In a survey of historiography on the American Revolution, published in 1912, the historian Sydney George Fisher offered a scathing indictment of his eighteenth and nineteenth-century predecessors. The very title of his paper, "The Legendary and Myth-Making Process in Histories of the American Revolution," suggested the general thrust of his critique.  By his account, the revolutionary generation of historians and their early nineteenth-century successors had drastically oversimplified the Revolution.  Blinded by patriotic zeal, these historians glorified their ancestors as uniformly heroic figures.  As they did so, they demonstrated their uncritical standards of scholarship and their lack of impartiality. For Fisher, the methodology used by these historians was both a cause and a symptom of this problem.  He ascribed their one-sided interpretation of the Revolution to their propensity for plagiarism.  Conversely, he believed, their biased perspective prevented them from adopting more systematic and scientific methods of historical writing.  To do so, Fisher argued, would reveal the tenuous basis for their claims.

Ironically for someone attempting to demystify the Revolution, Fisher was engaged in some myth-making of his own.  Namely, he contributed to a myth about the uncritical and unscientific character of historical writing in the early American republic.  Modern scholars have, by and large, accepted Fisher's characterization of historiography in this period.  Like Fisher, they have assumed that early national historians disregarded footnotes and made plagiarism a routine practice.  Yet early national attitudes toward citation were more complex and sophisticated than Fisher and his successors have acknowledged.  Contrary to Fisher's claims, historians in this period developed increasingly rigorous standards for citation and began to stigmatize plagiarism in historical writing.   My paper examines the sources and implications of this trend.  Changing conceptions of authorship contributed to the rise of interest in footnotes.

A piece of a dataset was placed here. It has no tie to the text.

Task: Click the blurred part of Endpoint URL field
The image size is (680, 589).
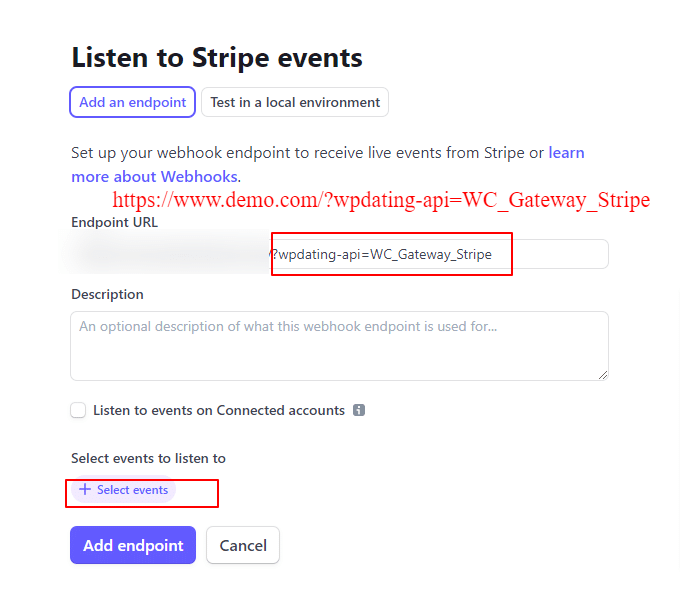Action: [x=169, y=254]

In particular, citation became increasingly important as historians put a new premium on originality and uniqueness as scholarly ideals.  The growing demand for citation also signified a concern with impartiality and a desire to solidify the foundations of historical truth.  In this way, looking at the treatment of citation can illuminate deeper assumptions about the nature of historical knowledge among early national historians, and show how these historians had begun to develop many of the doctrines that scholars ascribe to the modern historical consciousness of the twentieth century.

Paradoxically, this seemingly modern concern with citation was very much the product of its time.  Specifically, the transition from Enlightenment to Romantic aesthetics, the shift to liberal capitalism, and nationalist imperatives all contributed to this transformation.  Thus, by reassessing the theory and practice of citation in early national historiography, this paper seeks at once to revise the conventional narrative of American historiography, and to shed light on the political and social transformations of the early republic.